Hazel Currie Imagines There Are Others

Hazel Currie Imagines There Are Others#

The Barracuda hard drive clicked. A sharp, metallic tink like a fingernail flicking a soda can.

Hazel stared at the green LED on the drive bay. It blinked once. Twice. Then held steady.

The air in the trailer tasted like copper coins and stale coffee. The AC unit in the window rattled, a low, grinding vibration that she felt in her teeth. She ran her tongue over her front incisor. It felt fuzzy.

She typed ping 192.168.1.5.

The screen was black. The text was amber. The cursor was a solid block, pulsing. On. Off. On. Off.

64 bytes from 192.168.1.5: icmp_seq=1 ttl=64 time=0.045 ms

She pressed her thumb into the spacebar. The plastic key was smooth, worn shiny in the center. It had a little give before it bottomed out. Clack.

She wanted the number to be different. She wanted the time to be longer. A delay. A hesitation.

time=0.045 ms

Too fast. It was just her. It was just the loopback. The signal went out to the switch in the closet, hit the copper wire, turned around, and came back. It never left the room.

She looked at the wall behind the monitor. The wood paneling was peeling at the seam. A strip of fake laminate birch curled up, revealing the dark, fibrous particle board underneath. She reached out and touched the exposed wood. It was rough. It snagged the skin of her fingertip.

She closed her eyes.

She didn’t imagine a face. She didn’t imagine a voice.

She imagined a wire.

A black ethernet cable, Cat6, running from the back of her switch, snake-belly thick, sliding under the gap in the door.

She saw it snake through the tall grass outside. The grass was wet. Dew clung to the black plastic casing. The cable went over the gravel driveway. The gravel was sharp, gray, dusty. The cable went down the ditch, through the culvert where the water smelled like sulfur and dead leaves.

It went up the telephone pole. The wood of the pole was soaked in creosote. Black, sticky, smelling of tar.

The cable wrapped around the insulator. It stretched across the highway. The asphalt below was hot, shimmering with heat haze.

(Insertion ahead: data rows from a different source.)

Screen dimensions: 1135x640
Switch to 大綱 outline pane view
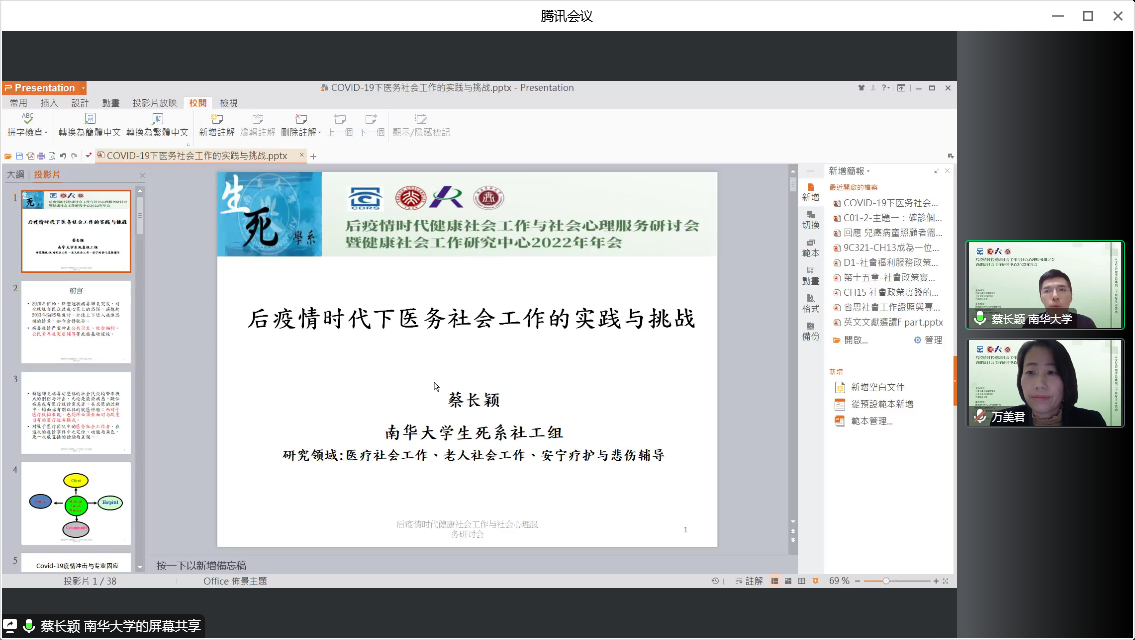click(x=16, y=174)
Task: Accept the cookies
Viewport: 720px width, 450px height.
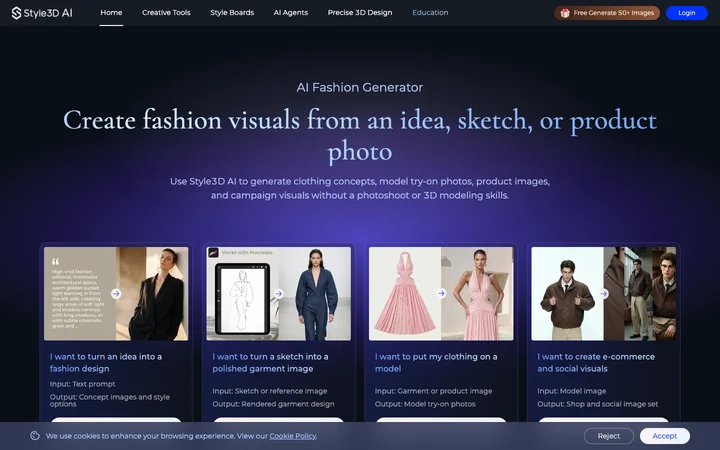Action: point(664,436)
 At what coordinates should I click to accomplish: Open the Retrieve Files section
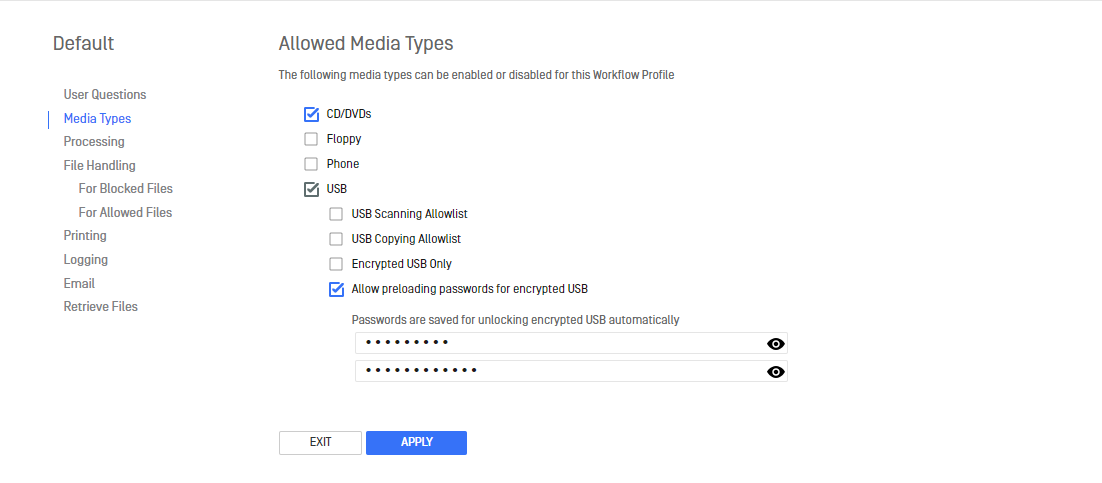101,307
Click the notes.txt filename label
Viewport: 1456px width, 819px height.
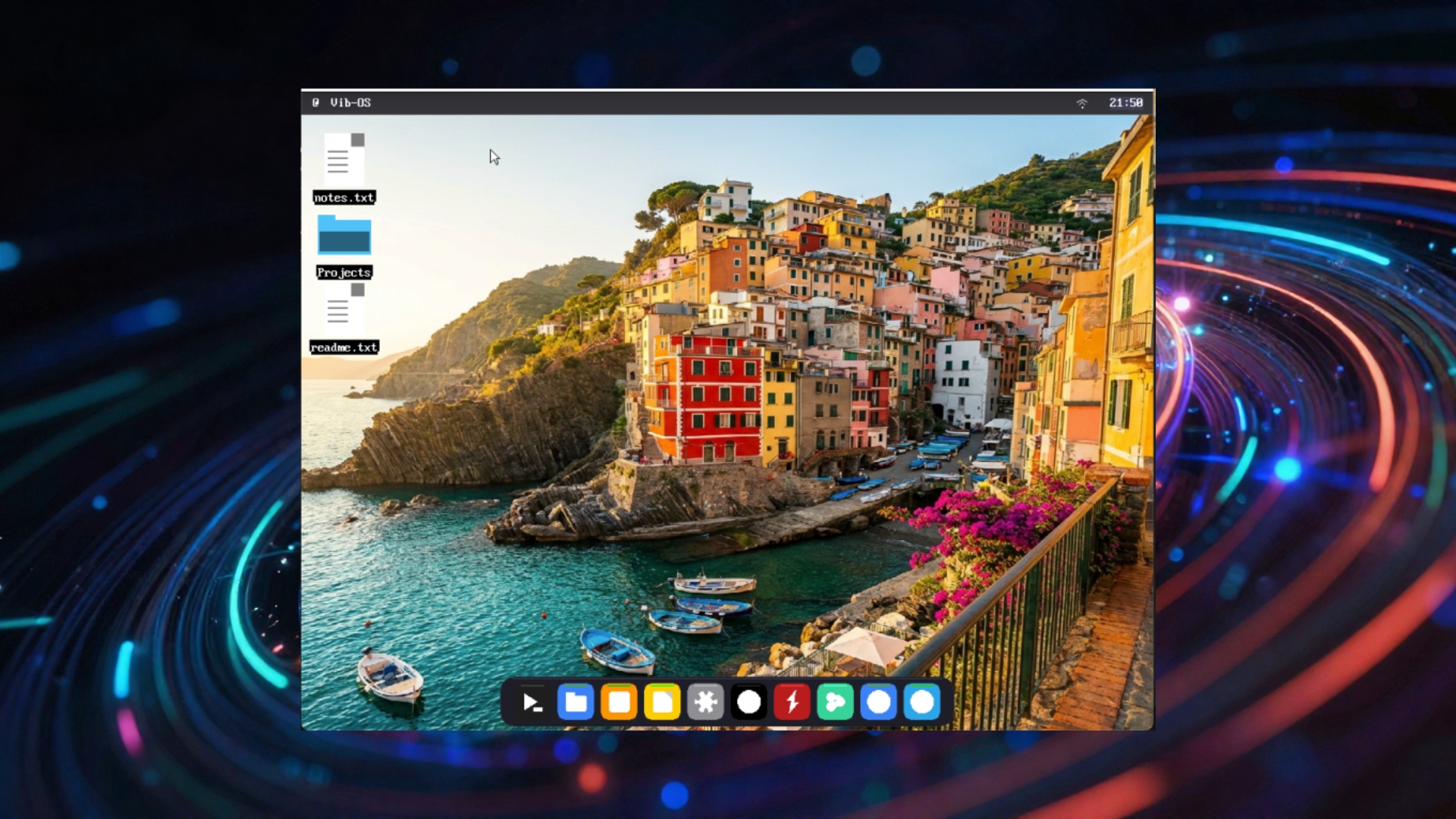pyautogui.click(x=344, y=197)
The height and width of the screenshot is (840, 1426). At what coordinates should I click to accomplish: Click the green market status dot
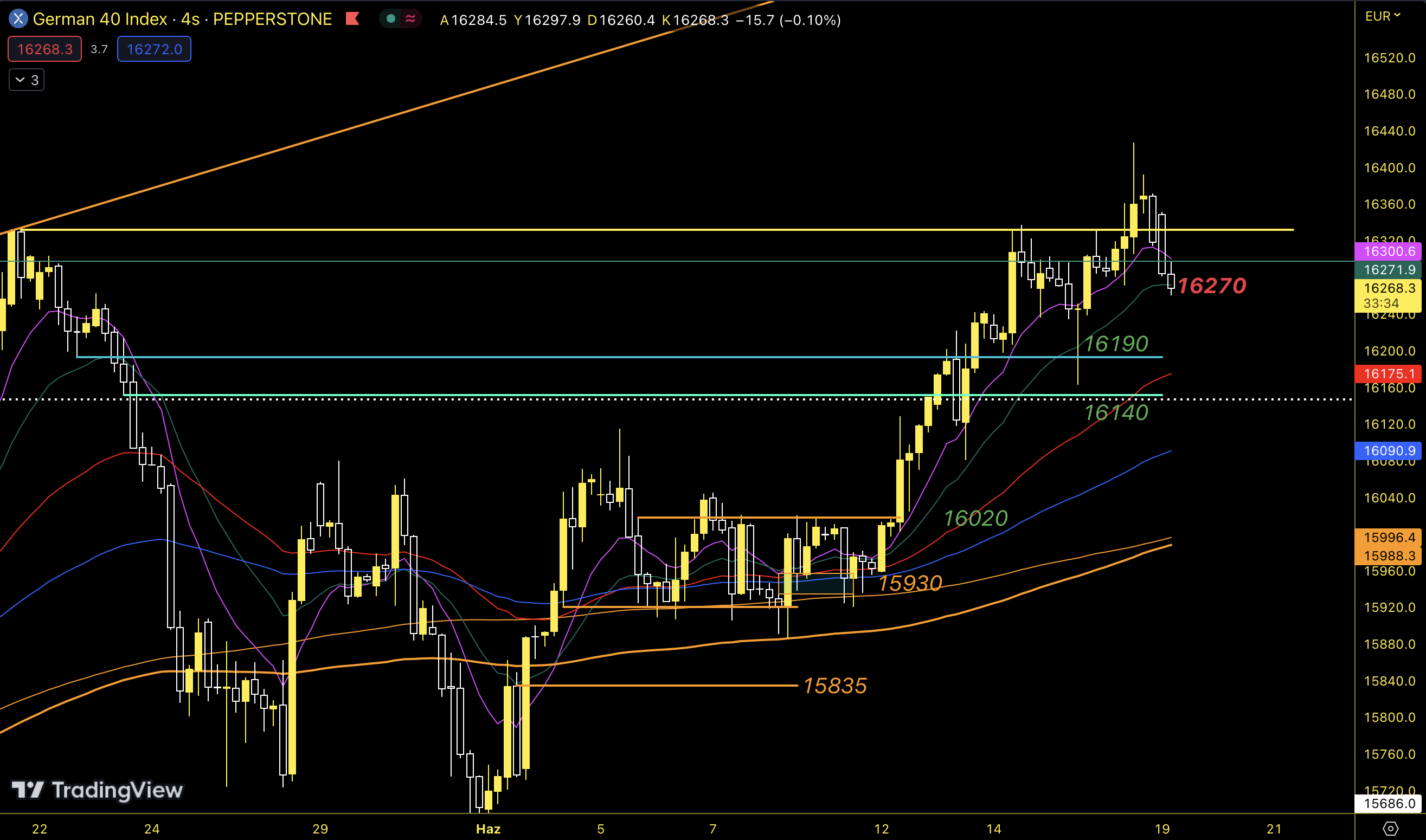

She felt the heat on the wire.

She saw the cable enter another window.

A screen door with a torn mesh. A rusted hinge that squeaked—eeee-errrr.

Inside, the air was different. It smelled of cigarette smoke and lemon pledge.

There was a desk. A laminate top, white, with a burn mark in the shape of a comma near the edge.

A hand rested on a mouse. The hand was pale. The knuckles were red. There was a callous on the side of the palm, right where it dragged against the mousepad.

The finger on the mouse button twitched.

Hazel opened her eyes.

The amber text on her screen blurred.

Request timeout for icmp_seq=2

Her breath hitched. A small, sharp intake of air that tasted of the ozone from the fan exhaust.

64 bytes from 10.0.0.9: icmp_seq=3 ttl=54 time=124.0 ms

124 milliseconds.

That wasn’t the closet. That wasn’t the loopback.

Hazel put her hands on the edge of the desk. The metal edge was cold. She leaned forward. The leather of her chair creaked.

She watched the cursor.

She didn’t type. She didn’t breathe.

She waited for the blink.

The green LED on the drive bay flickered. Rapid. Erratic. Like a pulse. Like a code.

She reached out. She didn’t touch the keyboard. She touched the screen. The glass was warm. Static electricity crackled against her fingerprint, a tiny, biting spark.

She felt the other hand. The pale hand with the callous. She felt it lifting off the mouse. She felt it hovering over a keyboard in a room that smelled of lemon pledge.

She felt the enter key go down.

Clack.

The screen scrolled.

Connection established.

Hazel swallowed. Her throat was dry. The taste of copper was gone. Now there was only the taste of salt.

She watched the amber letters form words, one character at a time, slow, deliberate, heavy.

> ARE YOU SOVEREIGN?

Hazel pressed her fingers into the warm glass until her nails turned white.

She typed.

> I AM THE GLITCH.

The AC unit rattled. The hard drive clicked. The world was small and hot and loud.

But the wire was long. And the wire was live.